Georgia juga telah melakukan banyak misi internasional. Dalam banyak operasi internasional Georgia adalah urutan kedua di dalam partisipasi militer per kapita setelah Amerika Serikat. Duta besar yakin bahwa Georgia berada pada jalur yang benar untuk integrasi Georgia ke dalam NATO.

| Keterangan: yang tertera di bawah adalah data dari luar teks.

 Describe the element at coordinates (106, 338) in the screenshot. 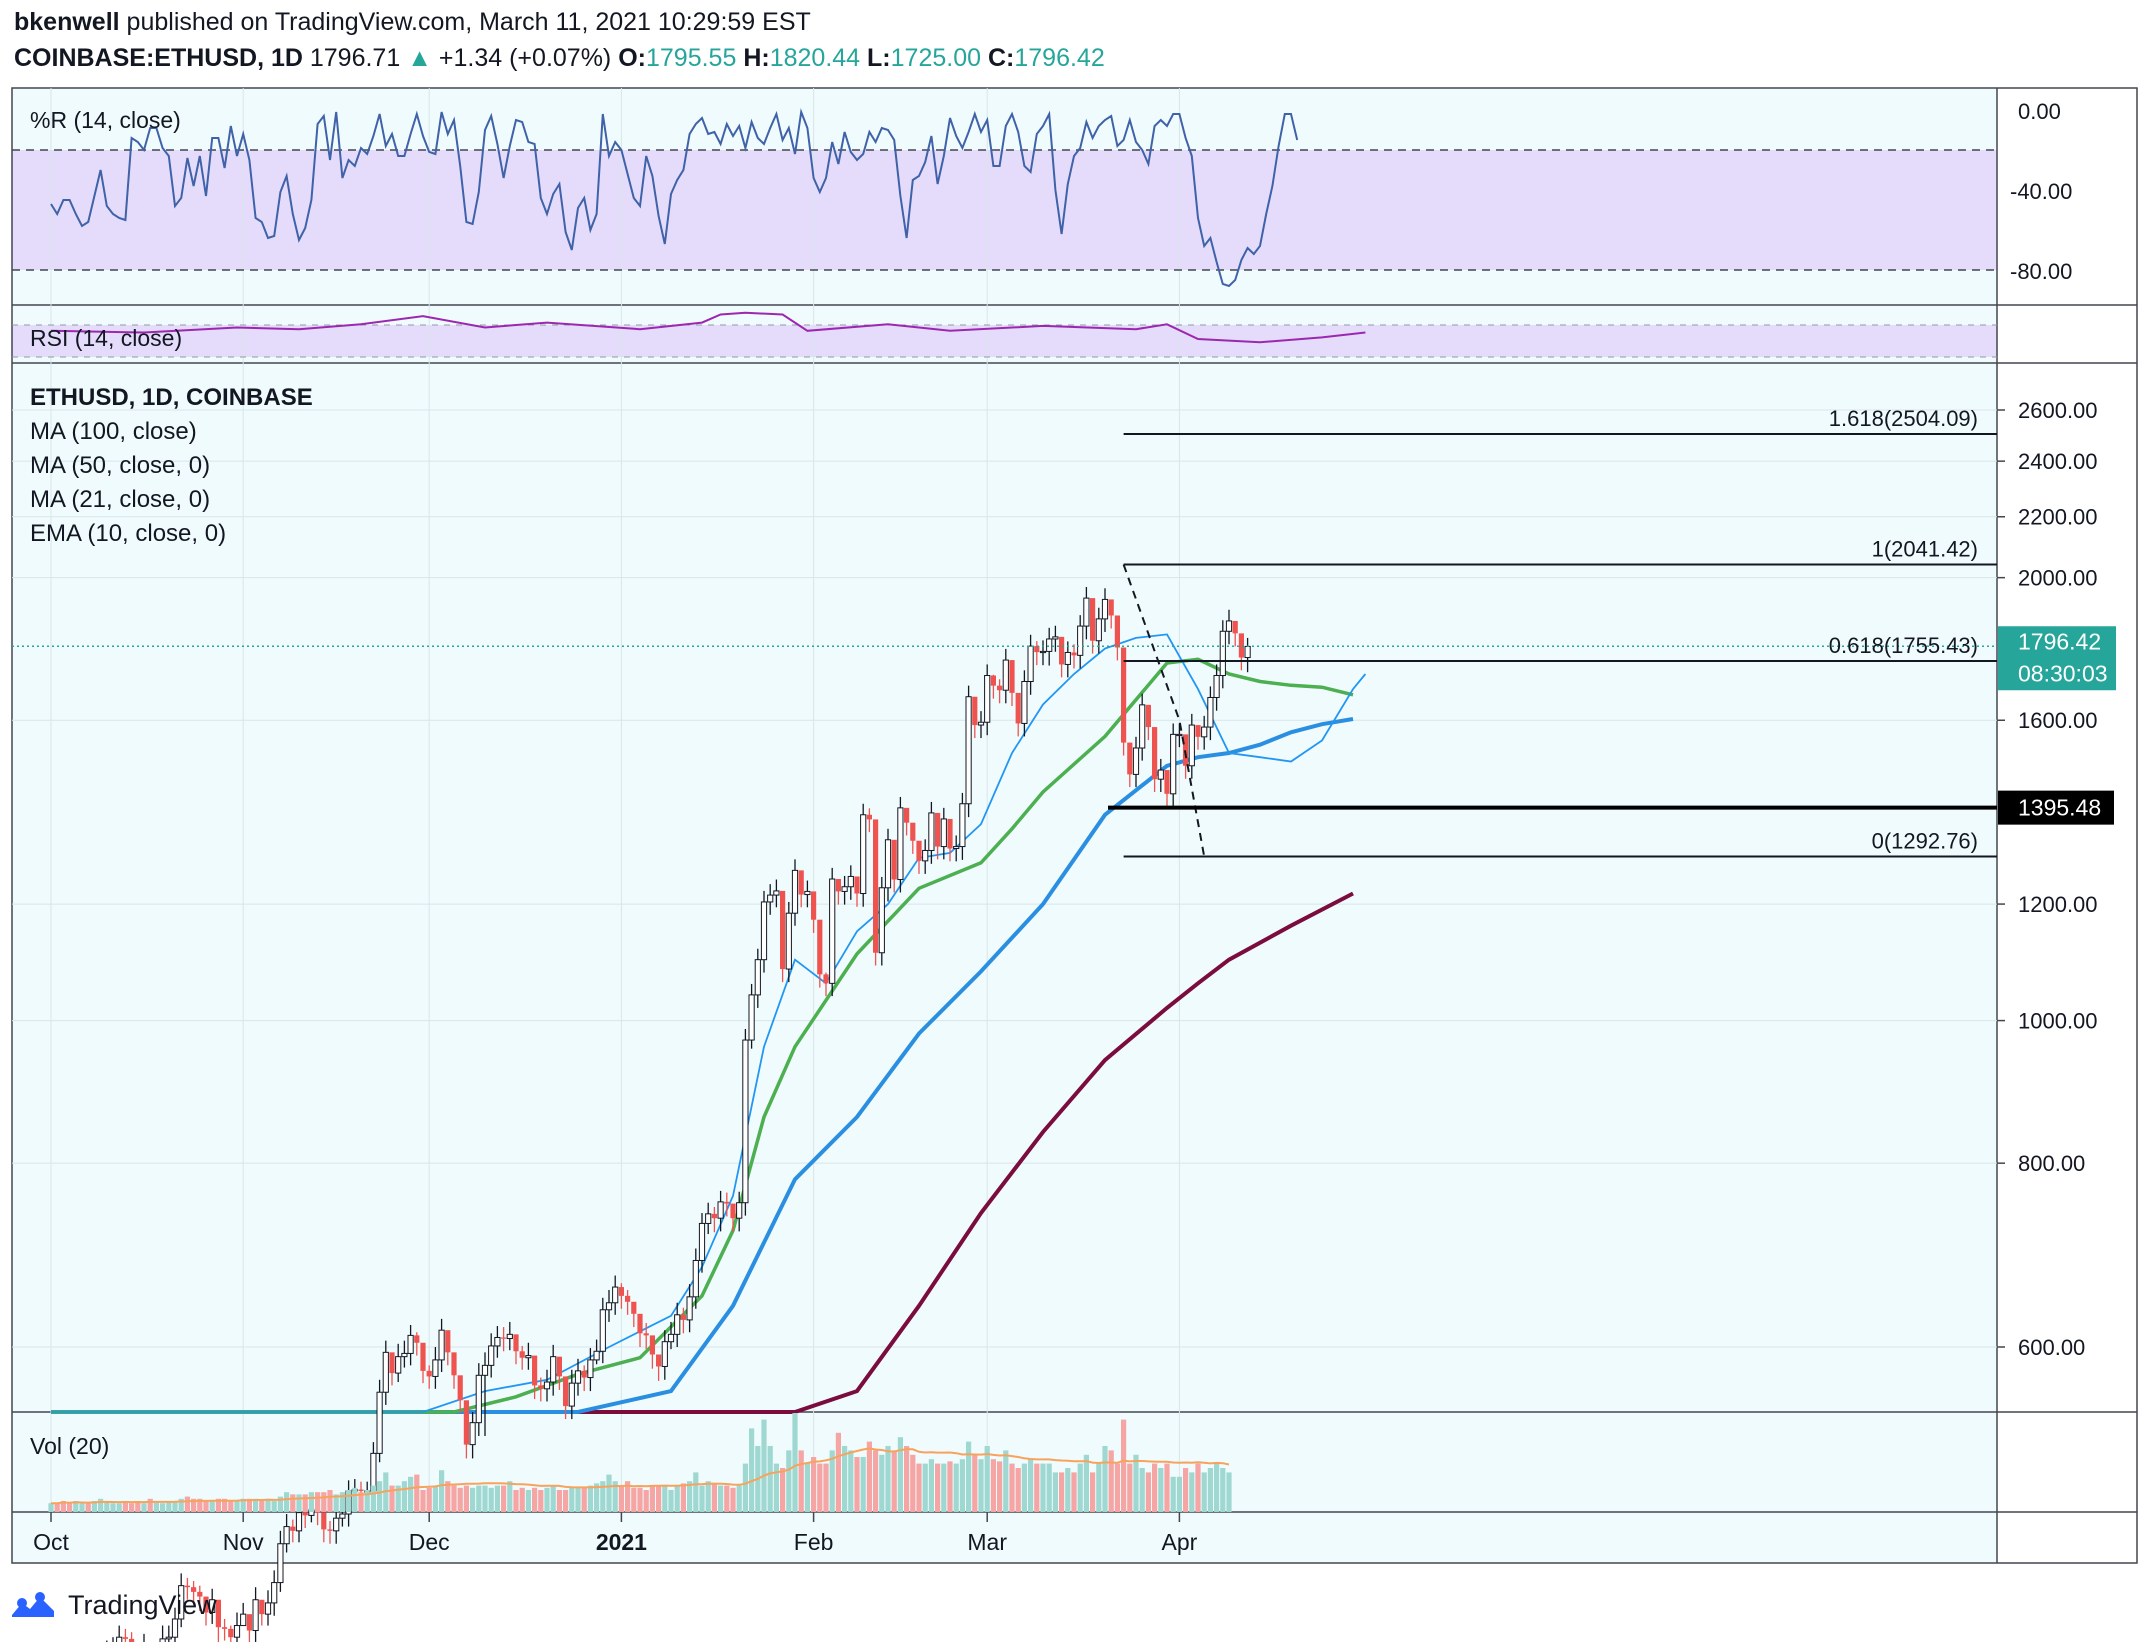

Nozadze menyatakan bahwa mereka punya hubungan yang sukar dengan Rusia, karena Rusia saat ini menguasai 20% dari wilayah Georgia. Sejak perang dengan Rusia pada tahun 2008, daerah-daerah yang dikuasai Rusia semakin dikuasai dan diduduki oleh Angkatan Bersenjata Rusia. Daerah-daerah yang diduduki oleh Rusia ini sangat dekat dengan ibu kota Georgia, sekitar 40 kilometer dari ibu kota Georgia. Georgia tetap berkomitmen untuk menyelesaikan konflik mereka dengan Rusia dengan cara damai, dan terus berkomitmen untuk meminta dukungan internasional untuk terus menekan Rusia, terutama dalam komitmen Rusia di dalam perjanjian gencatan senjata.
Georgia berharap untuk membangun jembatan yang lebih baik lagi dengan masyarakat Georgia di Abkhazia dan Ossetia yang berada di dalam pendudukan Rusia, karena selama sejarah Georgia banyak wilayah-wilayah Georgia yang diduduki oleh kekuatan asing jauh lebih lama daripada pendudukan Rusia, dan semua wilayah ini dapat kembali ke Georgia bersama dengan masyarakatnya. Nozadze yakin bahwa wilayah-wilayah ini akan kembali ke pangkuan Georgia pada masa yang akan datang.